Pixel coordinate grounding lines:
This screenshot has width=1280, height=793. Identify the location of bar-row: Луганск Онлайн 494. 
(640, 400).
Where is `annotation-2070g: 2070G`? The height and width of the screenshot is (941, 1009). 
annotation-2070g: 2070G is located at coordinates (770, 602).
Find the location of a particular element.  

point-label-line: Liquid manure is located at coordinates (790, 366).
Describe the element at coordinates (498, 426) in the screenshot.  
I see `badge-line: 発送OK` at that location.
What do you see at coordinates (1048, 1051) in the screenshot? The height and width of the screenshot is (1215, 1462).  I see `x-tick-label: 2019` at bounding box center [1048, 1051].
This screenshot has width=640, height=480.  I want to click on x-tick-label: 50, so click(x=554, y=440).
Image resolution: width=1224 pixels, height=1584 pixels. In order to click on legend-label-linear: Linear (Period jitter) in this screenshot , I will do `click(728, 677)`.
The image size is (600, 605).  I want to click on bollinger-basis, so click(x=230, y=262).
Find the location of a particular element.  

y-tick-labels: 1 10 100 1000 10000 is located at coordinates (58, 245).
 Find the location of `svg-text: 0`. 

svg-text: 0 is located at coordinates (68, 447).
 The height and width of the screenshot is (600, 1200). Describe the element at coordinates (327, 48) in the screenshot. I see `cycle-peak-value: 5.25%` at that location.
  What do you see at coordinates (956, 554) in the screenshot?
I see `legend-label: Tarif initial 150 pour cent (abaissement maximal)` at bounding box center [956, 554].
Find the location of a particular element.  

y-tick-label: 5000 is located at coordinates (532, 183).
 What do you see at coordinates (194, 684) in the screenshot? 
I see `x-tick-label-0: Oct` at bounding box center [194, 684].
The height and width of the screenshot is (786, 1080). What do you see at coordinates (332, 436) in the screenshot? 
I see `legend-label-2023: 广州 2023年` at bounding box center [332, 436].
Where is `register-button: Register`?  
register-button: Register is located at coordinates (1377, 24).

- **TASK GOAL**: Copy all of the lines above without changing anything.

- **SOLUTION TO THIS EXERCISE**:
This screenshot has width=1280, height=793. Identify the location of bar-row: Луганск Онлайн 494. 
(640, 400).
Where is `annotation-2070g: 2070G`? The height and width of the screenshot is (941, 1009). 
annotation-2070g: 2070G is located at coordinates (770, 602).
Find the location of a particular element.  

point-label-line: Liquid manure is located at coordinates (790, 366).
Describe the element at coordinates (498, 426) in the screenshot.  
I see `badge-line: 発送OK` at that location.
What do you see at coordinates (1048, 1051) in the screenshot? The height and width of the screenshot is (1215, 1462).  I see `x-tick-label: 2019` at bounding box center [1048, 1051].
This screenshot has width=640, height=480.  I want to click on x-tick-label: 50, so click(x=554, y=440).
Image resolution: width=1224 pixels, height=1584 pixels. In order to click on legend-label-linear: Linear (Period jitter) in this screenshot , I will do `click(728, 677)`.
The image size is (600, 605).  I want to click on bollinger-basis, so click(x=230, y=262).
Find the location of a particular element.  

y-tick-labels: 1 10 100 1000 10000 is located at coordinates (58, 245).
 Find the location of `svg-text: 0`. 

svg-text: 0 is located at coordinates (68, 447).
 The height and width of the screenshot is (600, 1200). Describe the element at coordinates (327, 48) in the screenshot. I see `cycle-peak-value: 5.25%` at that location.
  What do you see at coordinates (956, 554) in the screenshot?
I see `legend-label: Tarif initial 150 pour cent (abaissement maximal)` at bounding box center [956, 554].
Find the location of a particular element.  

y-tick-label: 5000 is located at coordinates (532, 183).
 What do you see at coordinates (194, 684) in the screenshot? 
I see `x-tick-label-0: Oct` at bounding box center [194, 684].
The height and width of the screenshot is (786, 1080). What do you see at coordinates (332, 436) in the screenshot? 
I see `legend-label-2023: 广州 2023年` at bounding box center [332, 436].
Where is `register-button: Register`?  
register-button: Register is located at coordinates (1377, 24).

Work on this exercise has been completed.